From the Chicago Tribune, January 26, 2018, by Rick Kogan:

We had been talking about the ever intriguing goings-on at the White House, the health troubles of various mutual friends and the death of Hugh Hefner when the luncheon conversation turned to the curious case of the monkey who took a selfie.

E. Leonard Rubin is a lawyer and he began telling the story about a monkey named Naruto.

“It’s one of the many things that grabbed my interest,” said Rubin.

He is a fascinating guy, ever curious. He has had a lengthy and distinguished career, focusing on legal matters involving copyrights, trademarks, defamation, entertainment and data protection. He has served as president of the Midwest Chapter of the Copyright Society of the United States and as president and board member of the Lawyers for the Creative Arts, an organization that offers free help to needy writers, artists and composers. For more than a decade, he served as Playboy Enterprises Inc.’s general counsel and for more than three decades, mostly in collaboration with the noted attorney/judge Julian Frazin, he directed and wrote “Christmas Spirits,” the annual social/political musical satire show produced by the Chicago Bar Association.

He also writes for the Chicago Law Bulletin where there appeared his story titled “ENOUGH MONKEYING AROUND” in which he details the monkey-selfie case.

It all started when in 2011 a macaque monkey came upon a camera set up in the Tangkoko Batuangus Dua Saudara Nature Reserve in Indonesia by British nature photographer David Slater and started snapping away, taking selfies. Seeing the shots and liking what he saw, Slater published them in a book titled “Wildlife Personalities.”

The crux of Rubin’s article was this question: Does the monkey own the photo, and if so, if you or I want to use it do we have to get permission from the monkey?

Yes, we live in an increasingly litigious society, but c’mon.

Nevertheless People for the Ethical Treatment of Animals (PETA), which named the theretofore nameless monkey Naruto (a city in Japan and a Japanese comic book and video series), sued Slater for copyright infringement. The case made its way to the U.S. District Court for Northern California, where it was dismissed in 2015.

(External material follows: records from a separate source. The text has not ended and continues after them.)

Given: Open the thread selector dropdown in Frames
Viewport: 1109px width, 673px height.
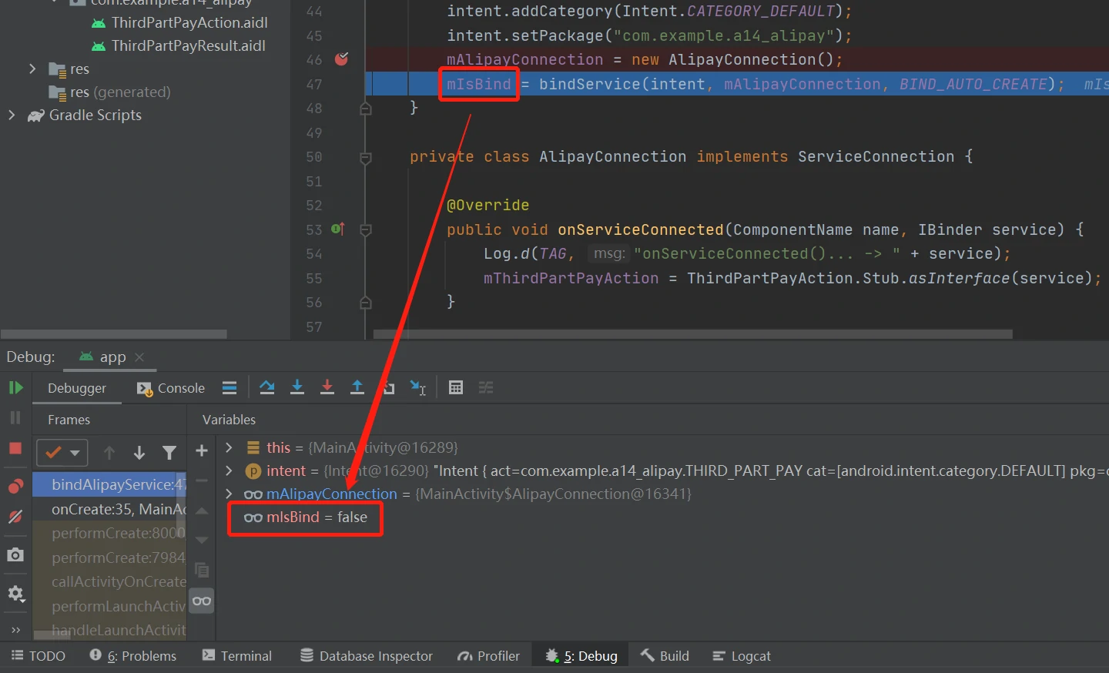Looking at the screenshot, I should (x=62, y=453).
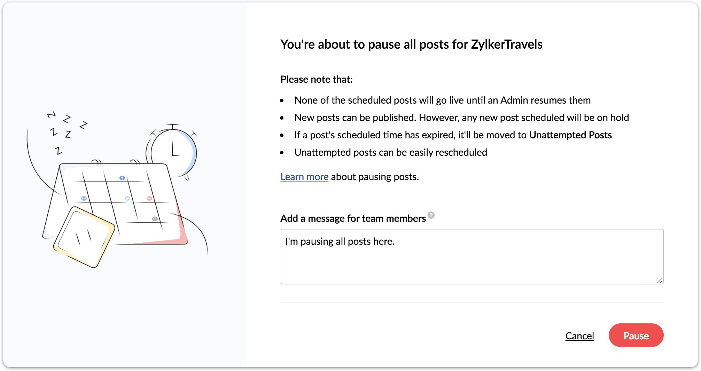Click the text area resize handle
Image resolution: width=701 pixels, height=371 pixels.
point(660,281)
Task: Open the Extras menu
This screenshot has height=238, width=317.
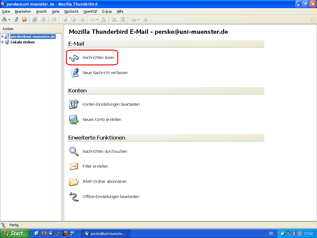Action: click(107, 11)
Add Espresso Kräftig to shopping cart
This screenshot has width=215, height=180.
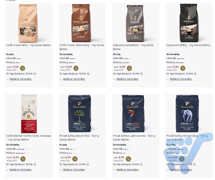(x=183, y=68)
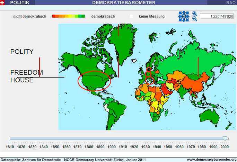The image size is (237, 162).
Task: Zoom in with the plus magnifier
Action: 194,14
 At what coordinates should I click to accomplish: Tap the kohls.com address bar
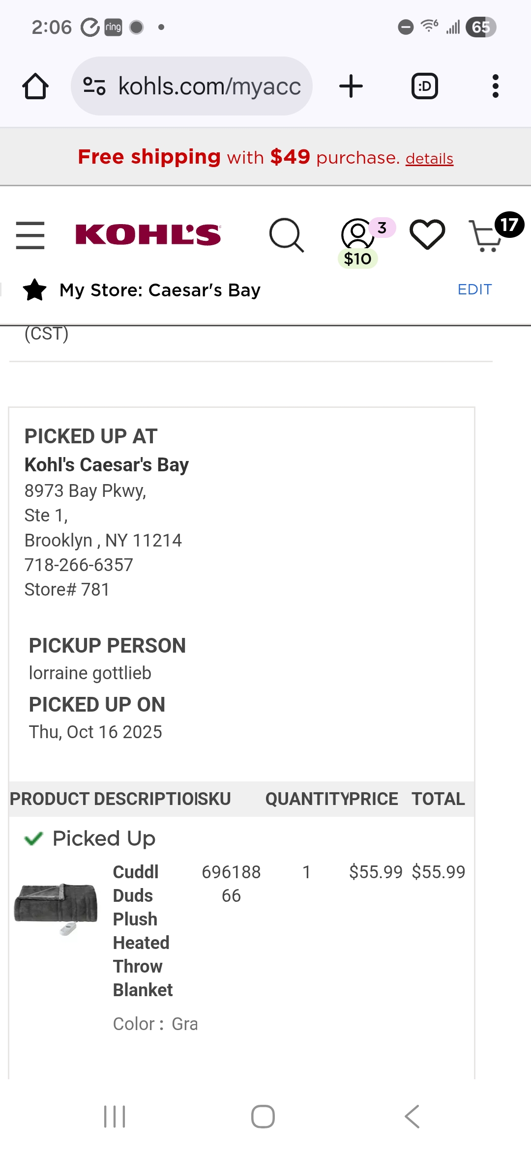(192, 86)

Rubin wrote his story for the Chicago Law Bulletin in February 2016 and acknowledged that it was “entirely possible that PETA will appeal this decision … and the case will continue.” But he optimistically concluded that, “for now, at least, we can all surrender our cellphones to our pets, secure in the knowledge that we can use any selfies or pictures they take without fear.”

The case did continue, working its way to the 9th U.S. Circuit Court of Appeals, where it ended last September when a settlement was reached between PETA and Slater, who agreed to donate 25 percent of any future revenue from Naruto photos to groups that protect crested macaques and their habitat in Indonesia.

Hearing and then reading Rubin’s story brought to mind Bushman, the famous Lincoln Park Zoo gorilla and the rocky relationship he had with photographers.

Arriving here in 1930 from West Africa as a little thing — 2 years old and 38 pounds — Bushman would eventually reach 6 feet, 2 inches tall and 550 pounds and become a beloved local resident, perhaps because he allowed visitors to forget for a few minutes their Depression-era troubles. He understandably attracted the attention of newspaper photographers but he did not seem to care much for them, throwing his food and its byproducts at them.

He died Jan. 1, 1951 — people came in large numbers to the zoo after hearing the news, leaving flowers and shedding tears — and was stuffed and put on display at the Field Museum, where many visitors take selfies in his glass-encased company.

Full disclosure here: I have never taken a selfie. Why? No good reason, I suppose, but for being a really lousy photographer, with camera or phone.

That’s puts me in a minority for, as Rubin writes, “The sight of people taking ‘selfies’ is ubiquitous. Selfies are fun! Everywhere one goes, there are people extending their cellphones with their arms or using a specially built stick that holds those cellphones to take pictures of themselves, usually because of a picturesque background or a special person or group they want to picture themselves with.”

There is a recently published book titled “The Selfie Generation: How Our Self-Images Are Changing Our Notions of Privacy, Sex, Consent, and Culture” (Skyhorse). It is the fine and thought-provoking work by Alicia Eler, who was raised in Skokie and once wrote for the local publications, including Newcity and this newspaper, before becoming the art critic of the Star-Tribune newspaper in Minneapolis.

The book, which she calls a “combined memoir and analysis,” does contain, as one would expect, a mention of Naruto’s legal mess. But it also includes interviews with smart academics and scientists, and it poses many intriguing questions, among them: Why do people selfie?

There are a number of answers to that including, as Eler writes, “It can feel empowering to take selfies, however, because it is a photo that offers an element of self-control.”

As for Naruto, well, the life span of a macaque monkey is roughly 20 years and, since he was 6 when he first touched Slater’s camera, it is likely that he is, blissfully unaware of the legal tussle he initiated or even that he has a name, happily doing the things he likes to do in the jungles of Indonesia.